*** Opening of INFORMATION GIVEN ***

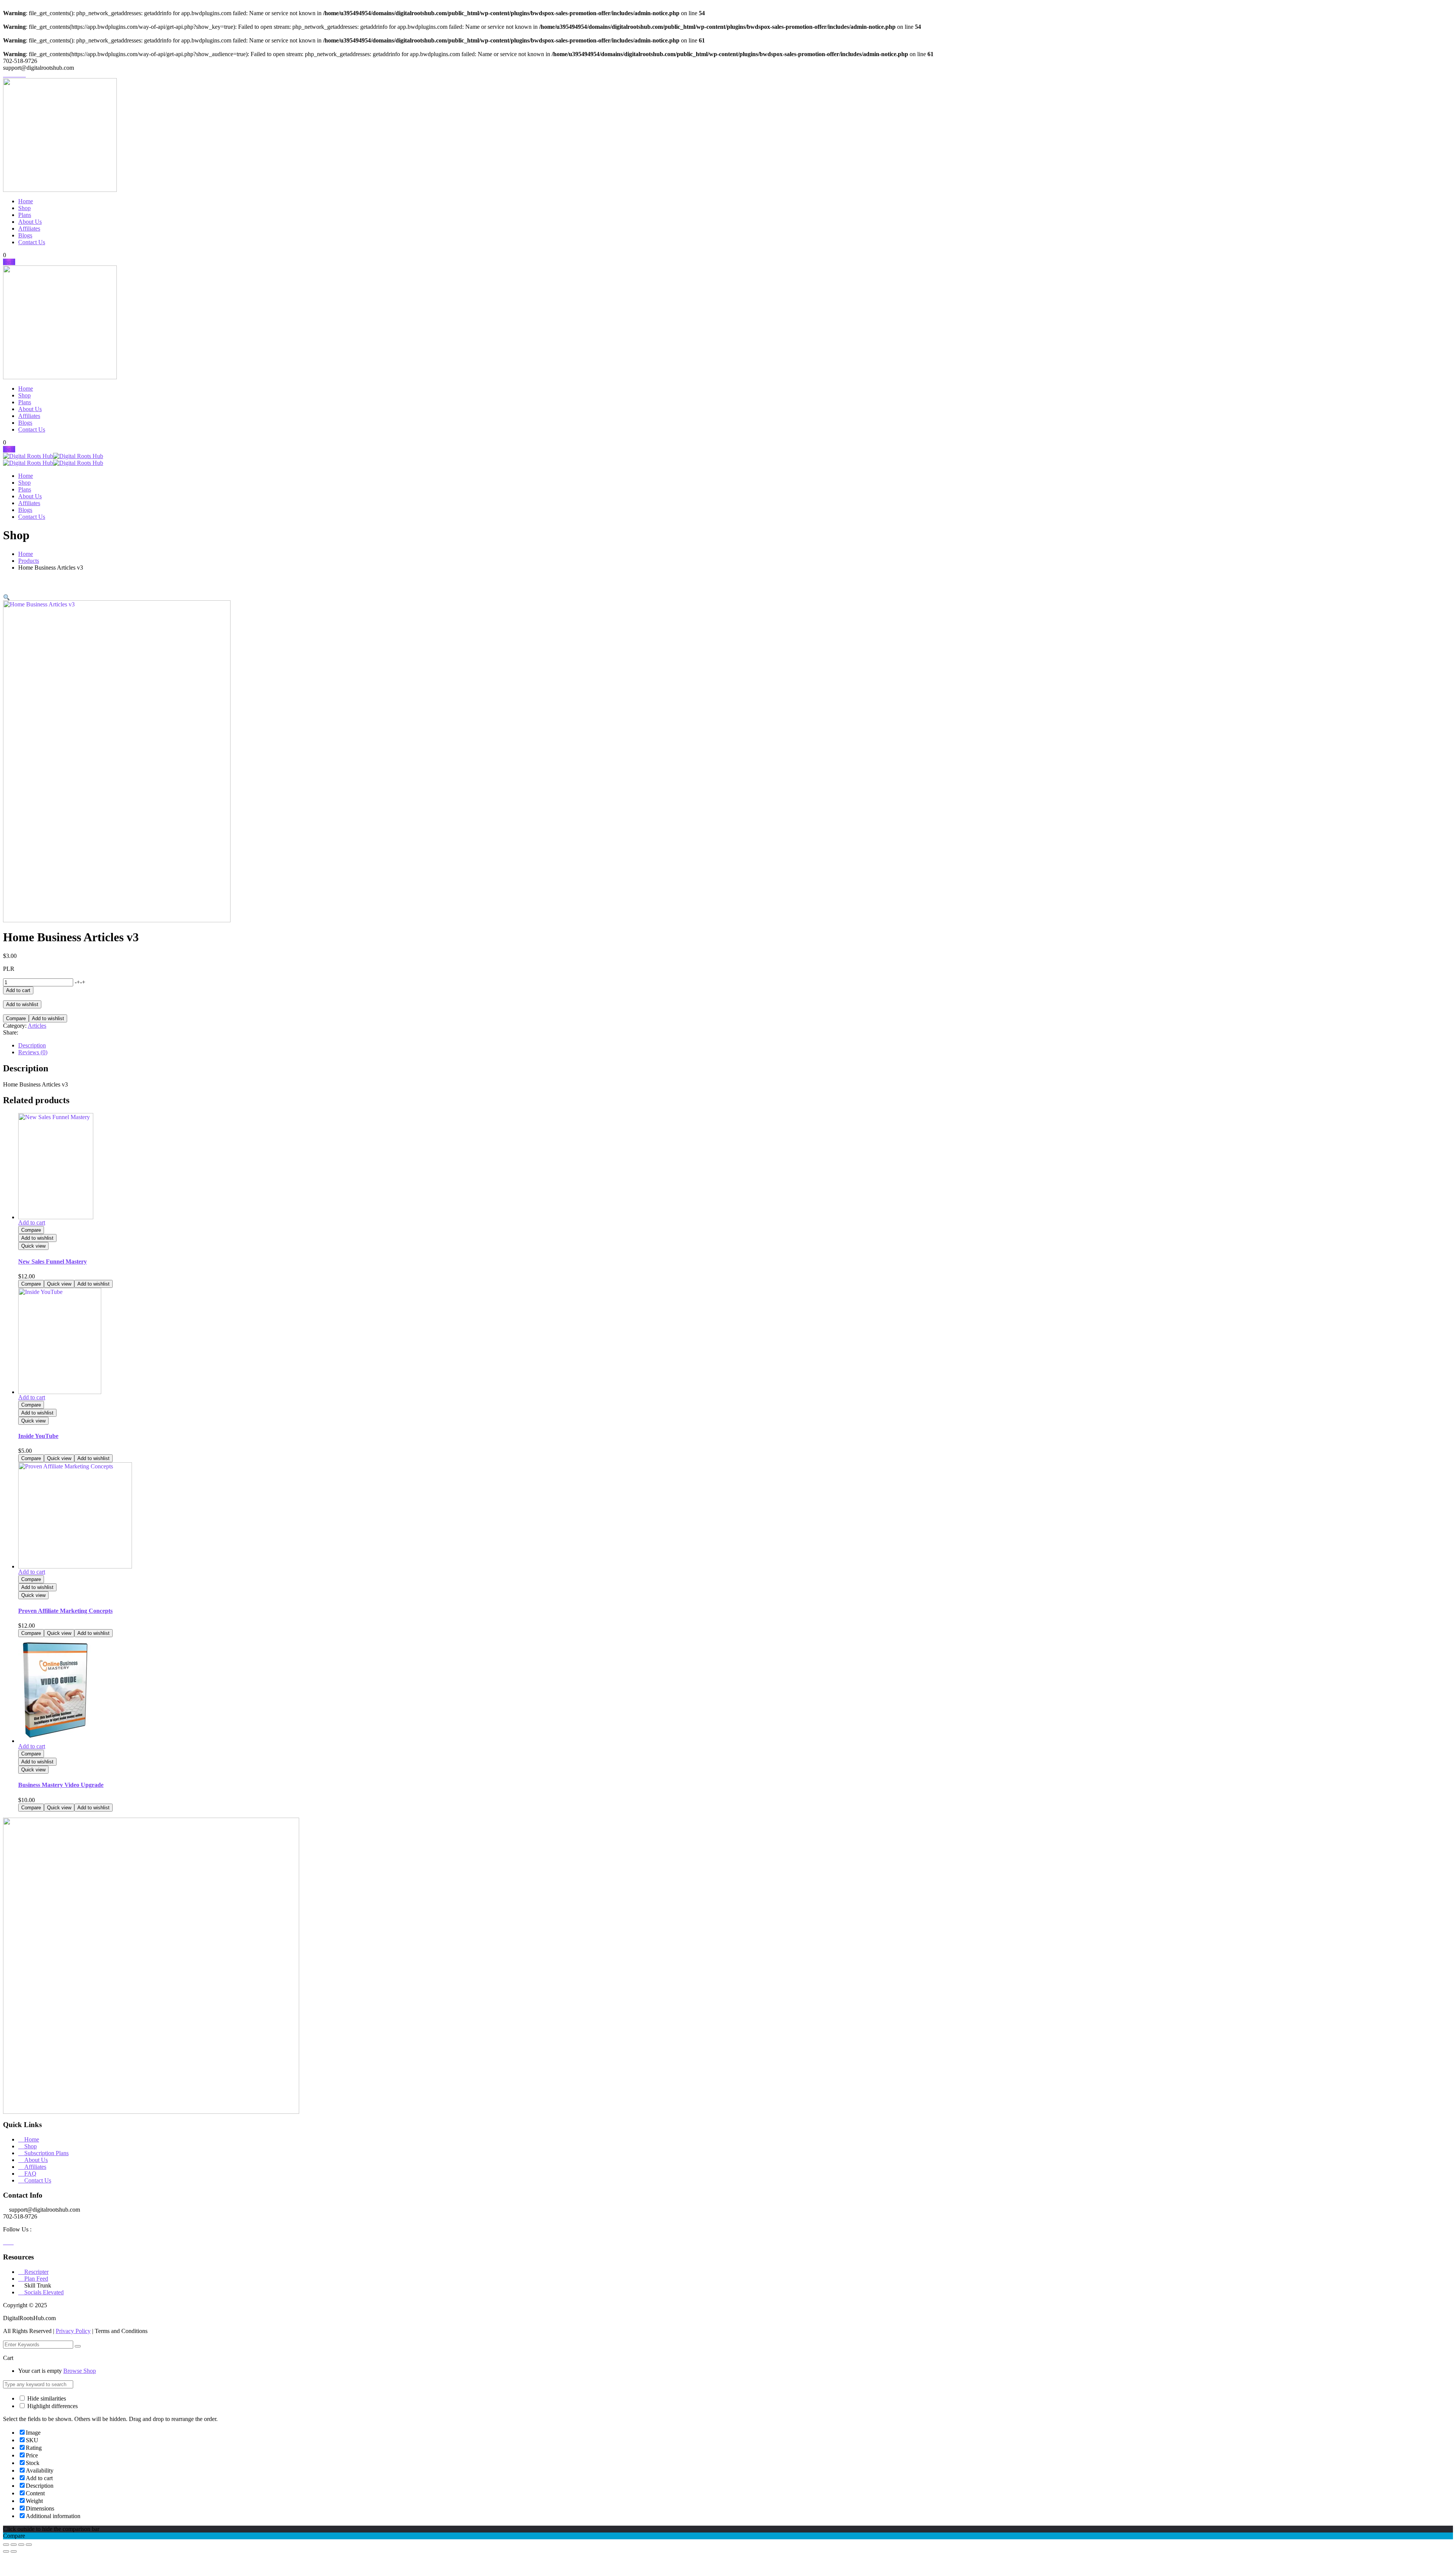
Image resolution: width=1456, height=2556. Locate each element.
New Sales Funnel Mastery (52, 1261)
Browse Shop (79, 2371)
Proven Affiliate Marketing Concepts (65, 1611)
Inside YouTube (38, 1436)
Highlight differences (52, 2406)
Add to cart (18, 990)
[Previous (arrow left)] (6, 2551)
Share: (10, 1032)
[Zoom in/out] (6, 2544)
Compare (16, 1018)
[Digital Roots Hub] (28, 456)
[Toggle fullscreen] (14, 2544)
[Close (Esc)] (29, 2544)
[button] (6, 597)
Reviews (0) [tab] (32, 1052)
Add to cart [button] (31, 1222)
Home (25, 554)
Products (28, 560)
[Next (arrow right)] (14, 2551)
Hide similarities (46, 2398)
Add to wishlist (22, 1004)
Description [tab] (32, 1045)
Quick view (33, 1246)
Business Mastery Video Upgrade (61, 1785)
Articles (37, 1025)
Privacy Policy (73, 2331)
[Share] (21, 2544)
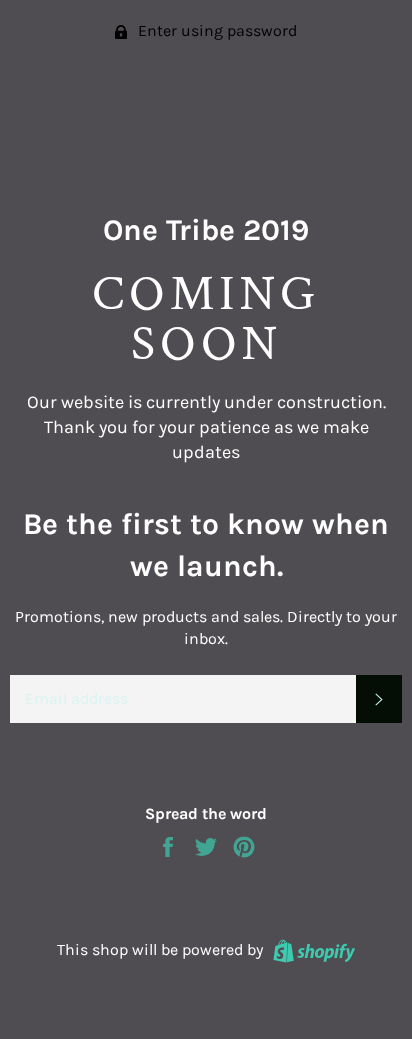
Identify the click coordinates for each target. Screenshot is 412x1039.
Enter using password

*** Close of INFORMATION GIVEN ***

#### [INSTRUCTIONS FOR THE TASK]
Give the count of lines in the data shown above that contain "arrow", and nothing else.

#### [REPLY]
2